Now that investors have gone all-in on a bet that the U.S. housing market is recovering, it only makes sense that industries associated with home building are also showing big improvement.
My colleague Brent Jang reported on the weekend that lumber prices are on the mend, which is having a big impact on British Columbia’s softwood lumber industry. One index of lumber prices reflects a 27 per cent improvement from the start of the year through September.
“The outlook for the softwood sector in general is quite positive over the next few years as we go through a growth cycle,” he quoted David Elstone, a senior analyst with ERA Forest Products Research.
His comments might sound a little out of sync with some of the disappointing economic news flowing out of the United States these days, some of which suggest that another recession is a possibility.

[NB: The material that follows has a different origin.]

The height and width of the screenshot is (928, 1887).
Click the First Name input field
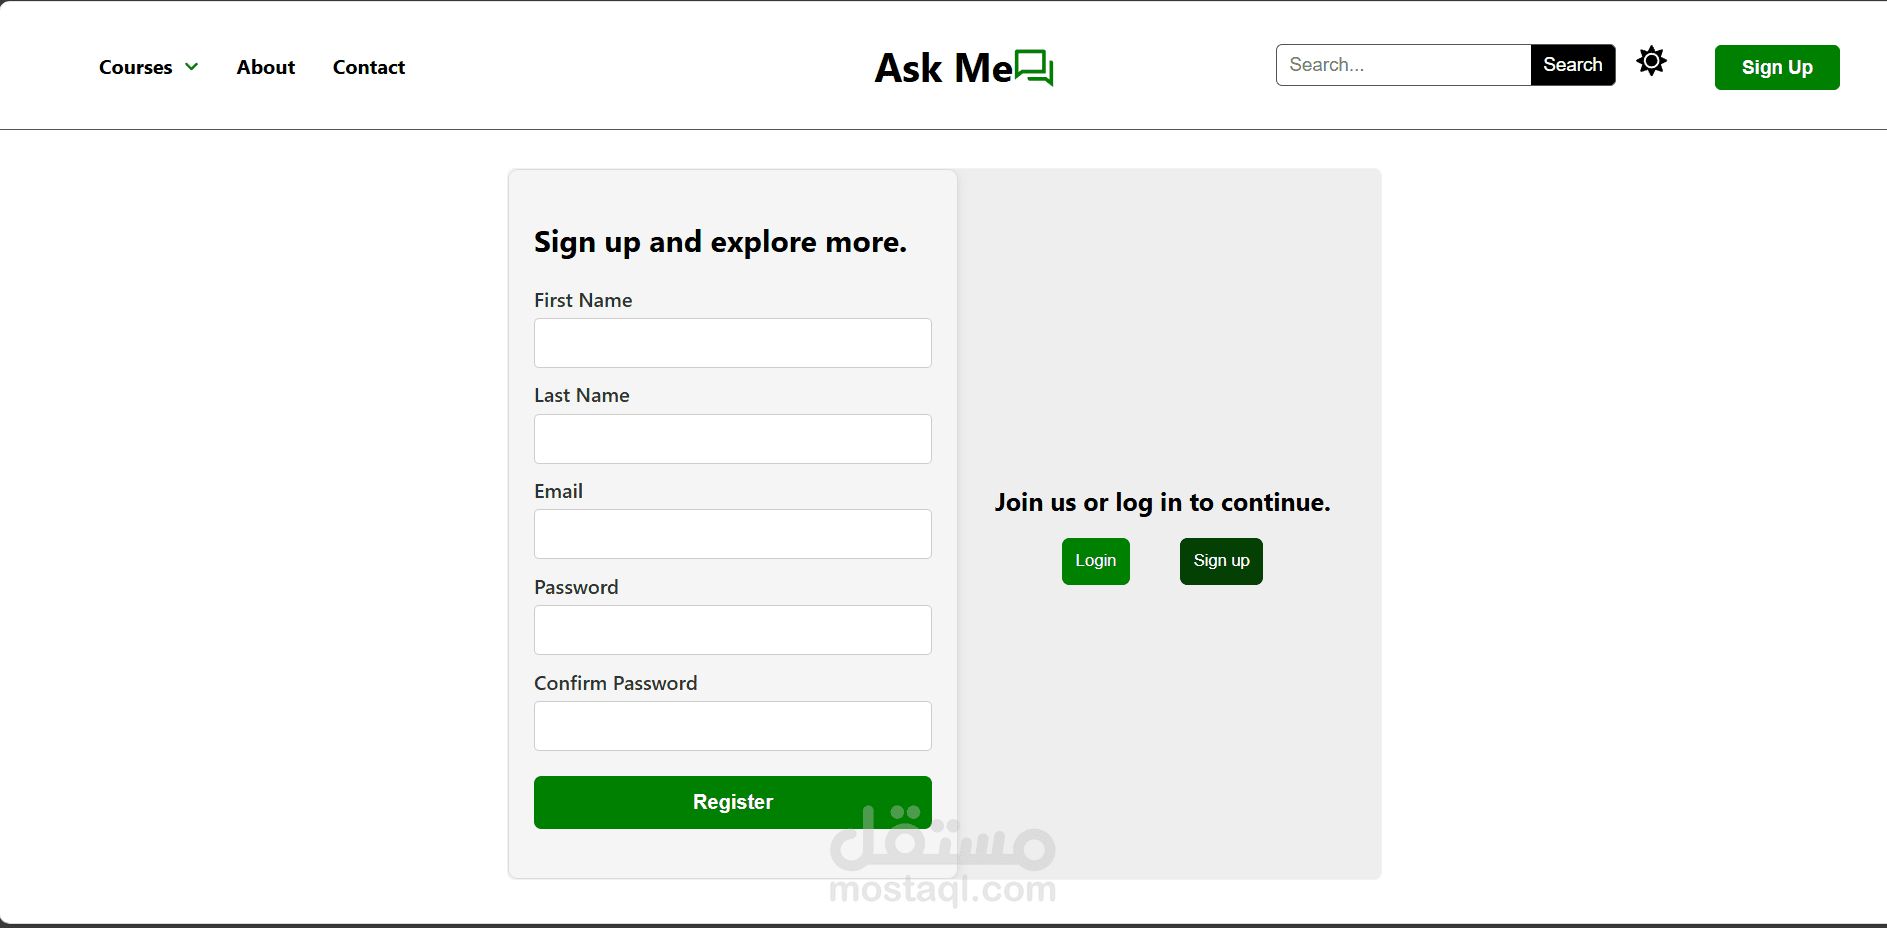(732, 343)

However, it’s hard not to feel upbeat about the housing market, an economic drag for several years but now showing improvements in the number of existing home sales, housing starts and even home prices.

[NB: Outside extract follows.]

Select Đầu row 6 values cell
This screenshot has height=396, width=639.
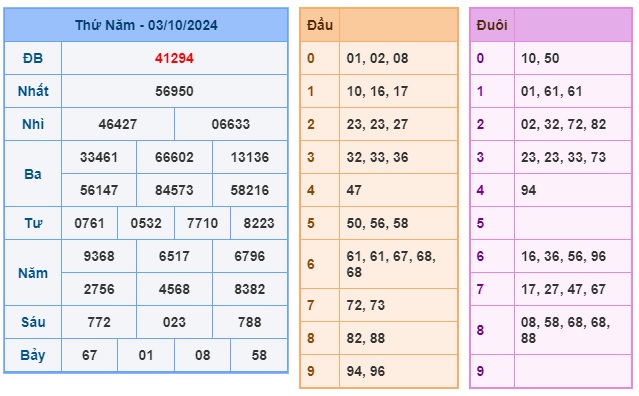pyautogui.click(x=399, y=264)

These improvements, though still tentative, have driven home-building stocks up dramatically, making the S&P 500 homebuilding index the top-performing industry group within the benchmark index this year. PulteGroup Inc. has risen 356 per cent over the past 12 months.
But home builders aren’t the only ones benefiting from this optimistic shift in thinking – and lumber producers are among the housing-tied industries that have been catching a bullish breeze. Admittedly, there are few publicly traded companies that are pure lumber producers. However, Plum Creek Timber Co. Inc. is close, and the shares have risen 32 per cent over the past 12 months.
The turnaround certainly helps bolster the view that pension funds can be very prescient in their investment decisions. British Columbia Investment Management Corp. and Public Sector Pension Investment Board took out TimberWest Forest Corp. in 2011, for $6.48 a unit. While that price represented a 25 per cent premium to the price at the time, you would have to think that the units would be worth considerably more today if the Canadian timber producer had stayed publicly traded.
Is there a spinout in the works? Perhaps, but there could be more value for the pension funds to keep TimberWest in their fold. Global asset manager GMO LLC believes that timber is the best asset class, in terms of expected after-inflation returns over the next seven years. According to their estimates, timber should return about 6.5 per cent annually, beating expected returns on U.S. stocks, international stocks, bonds and emerging market stocks.